The rotor assembly in the aforementioned patent forms a single unitary assembly including the shaft, the rotor, the magnet mounted onto the rotor, and the impeller. A washer is mounted onto the shaft in order to accommodate thrust forces which are generated by the assembly and reduce noise caused by rubbing of the impeller against the plugs. The plugs are placed at opposing ends of the shaft to fix it in position with one end seated into the well and the other end fixed into an appropriate seat provided in the intake tube.
In U.S. Pat. No. 4,861,468 there is described a rotor impeller assembly which includes a shaft with a magnetic rotor rotationally mounted onto the shaft. An impeller coupled onto a sleeve is also rotationally mounted with respect to the shaft. A clutch mechanism is provided on the inside of the sleeve between the magnetic rotor and the impeller sleeve which rotationally drives the impeller by means of the rotation of the magnetic rotor. A thrust washer is placed on the shaft to accommodate thrust forces generated by the assembly and to reduce the noise caused by rubbing of the impeller against the plugs.
In an additional rotor impeller which is part of the prior art the rotor is mounted onto a shaft with the rotor extended beyond the magnet portion. The impeller, again coupled to a sleeve, and the rotor are assembled by moving them axially toward each other until the impeller sleeve covers a portion of the extended rotor and the geometry of the impeller sleeve flexes and the impeller sleeve snaps onto the extended portion of the rotor. A clutch mechanism, likewise, is provided on the inside of the sleeve. This assembly requires the achievement and maintenance of tight tolerances in the engagement geometry of the two parts in order to accomplish the snap-fit assembly. The maintenance of these tight tolerances requires time consuming and costly procedures during the fabrication of molds for the component parts and costly quality control procedures for every production run. Additional disadvantages of this construction include the need for the extended rotor unit to accommodate the snap-on sleeve of the impeller. This extended rotor results in difficulty in molding due to post molding distortion; i.e., bowing of parts which results in problems in maintaining accurately the coaxial rotation of the rotor.

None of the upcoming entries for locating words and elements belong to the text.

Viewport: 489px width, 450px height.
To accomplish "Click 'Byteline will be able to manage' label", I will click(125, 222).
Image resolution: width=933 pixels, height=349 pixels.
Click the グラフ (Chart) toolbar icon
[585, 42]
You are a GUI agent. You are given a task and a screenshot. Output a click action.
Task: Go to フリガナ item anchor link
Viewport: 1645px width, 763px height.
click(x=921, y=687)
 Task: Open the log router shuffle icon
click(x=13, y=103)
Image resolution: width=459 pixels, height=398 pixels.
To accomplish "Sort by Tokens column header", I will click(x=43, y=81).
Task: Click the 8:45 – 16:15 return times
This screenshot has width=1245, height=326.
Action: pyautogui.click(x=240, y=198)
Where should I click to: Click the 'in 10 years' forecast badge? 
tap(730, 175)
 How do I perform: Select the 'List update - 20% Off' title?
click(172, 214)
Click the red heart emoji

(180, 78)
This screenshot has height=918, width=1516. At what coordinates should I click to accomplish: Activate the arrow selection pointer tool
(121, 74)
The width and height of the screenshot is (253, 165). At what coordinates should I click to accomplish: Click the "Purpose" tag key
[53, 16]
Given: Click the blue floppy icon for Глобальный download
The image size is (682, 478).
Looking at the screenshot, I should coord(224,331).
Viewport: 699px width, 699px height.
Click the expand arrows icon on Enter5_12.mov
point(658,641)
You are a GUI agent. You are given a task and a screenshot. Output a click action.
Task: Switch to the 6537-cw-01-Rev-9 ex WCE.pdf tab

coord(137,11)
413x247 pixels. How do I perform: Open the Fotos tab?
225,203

Both types of prior art impeller assemblies have wide sleeves supporting the impeller with the clutch mechanism inside the sleeve. This large projected area of the impeller assembly just below the impeller blades causes a lift of the impeller assembly. The lifting of the assembly causes the assembly to rub against the support structure resulting in the generation of friction, wear, and objectionable noise.